胸元から伸びた“月へと続く光の道”を追いかけて。
ぼんやりと、ミストナの頭の中に小さな頃の思い出が蘇っていく。
もう十年も前の話だ。
幼少のミストナは光の道に現れる“煌めき”を、星の一部だと信じていた。信じてやまなかった。
流れ星から落ちこぼれた、可哀想な、小さな小さな夢のカケラ達だと。
だから夜になると決まって屋敷中の窓を開けまわった。
数十人の従者に追いかけられながらも「ふーふー!」と、息を吹き掛け続けた。『空に帰れますように』と、無垢なる願いを込めて。
ーー淡い思い出が脳裏を掠め、ミストナの顔が少し熱を帯びた。
「ただの埃……ね」
視線の先の月明かりが、ふと遮られた。
次に聞こえる、ドラゴンが喉を鳴らすくぐもった雷のような声。それに反応したのか。甲高いグリフォンの鳴き声も聞こえた。
空を飛び交う魔獣達が深夜仕事に不満を並べ、文句を言っているのかな? と、ミストナは一人笑った。

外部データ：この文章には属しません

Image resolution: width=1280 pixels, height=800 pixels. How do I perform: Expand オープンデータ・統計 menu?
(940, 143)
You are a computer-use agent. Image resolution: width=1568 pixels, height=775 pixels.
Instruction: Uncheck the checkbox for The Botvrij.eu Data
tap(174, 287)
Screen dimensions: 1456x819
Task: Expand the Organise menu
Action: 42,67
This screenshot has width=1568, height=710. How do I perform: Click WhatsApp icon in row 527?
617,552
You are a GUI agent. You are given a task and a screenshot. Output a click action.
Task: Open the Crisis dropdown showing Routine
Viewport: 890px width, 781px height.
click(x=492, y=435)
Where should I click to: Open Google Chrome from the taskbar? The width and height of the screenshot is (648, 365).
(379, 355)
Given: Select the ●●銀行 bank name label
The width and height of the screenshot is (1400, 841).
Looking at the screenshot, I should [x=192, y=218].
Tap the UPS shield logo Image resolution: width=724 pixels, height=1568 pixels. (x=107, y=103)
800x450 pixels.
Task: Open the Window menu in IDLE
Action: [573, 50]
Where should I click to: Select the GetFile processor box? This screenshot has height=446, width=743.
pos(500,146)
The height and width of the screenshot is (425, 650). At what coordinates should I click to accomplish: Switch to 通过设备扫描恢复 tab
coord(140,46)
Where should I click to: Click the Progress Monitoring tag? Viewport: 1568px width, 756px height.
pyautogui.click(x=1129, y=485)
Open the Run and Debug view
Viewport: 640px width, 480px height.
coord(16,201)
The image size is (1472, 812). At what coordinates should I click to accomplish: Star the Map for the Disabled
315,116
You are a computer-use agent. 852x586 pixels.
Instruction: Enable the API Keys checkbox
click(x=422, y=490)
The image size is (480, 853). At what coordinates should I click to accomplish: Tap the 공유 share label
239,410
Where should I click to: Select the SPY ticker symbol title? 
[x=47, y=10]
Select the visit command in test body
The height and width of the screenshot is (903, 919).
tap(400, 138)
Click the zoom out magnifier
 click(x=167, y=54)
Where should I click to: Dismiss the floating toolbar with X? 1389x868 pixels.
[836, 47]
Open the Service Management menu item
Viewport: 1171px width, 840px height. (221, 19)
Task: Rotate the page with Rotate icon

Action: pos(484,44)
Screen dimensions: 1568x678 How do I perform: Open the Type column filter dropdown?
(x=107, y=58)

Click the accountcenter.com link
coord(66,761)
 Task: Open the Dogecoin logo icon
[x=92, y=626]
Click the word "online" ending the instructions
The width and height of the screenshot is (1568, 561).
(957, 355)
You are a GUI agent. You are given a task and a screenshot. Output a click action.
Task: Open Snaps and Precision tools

ホワイトウッドの街から数千キロ離れた、遥か遠くにあるミストナの母国ーーセキュイラ。そこにはそもそも魔獣すら存在していなかった。
安心安全の超大国で、定着しているダンジョンも選りすぐられた一つしかない。
魔石を掘るだけ為だけに用意された迷宮。いや、徹底管理された迷わない迷宮だ。絵本から得た知識で、“ダンジョンの冒険者”に強い憧れを抱いていたミストナから言わせれば、“ただの作業”に等しかった。
かと言って、ミストナの国が特殊な訳でもない。
ミストナの故郷の周辺国は、どれもそれが一般的だった。異界へのゲートが突然に出来たからと言って、争いの火種を無闇に定着させる事はないのだ。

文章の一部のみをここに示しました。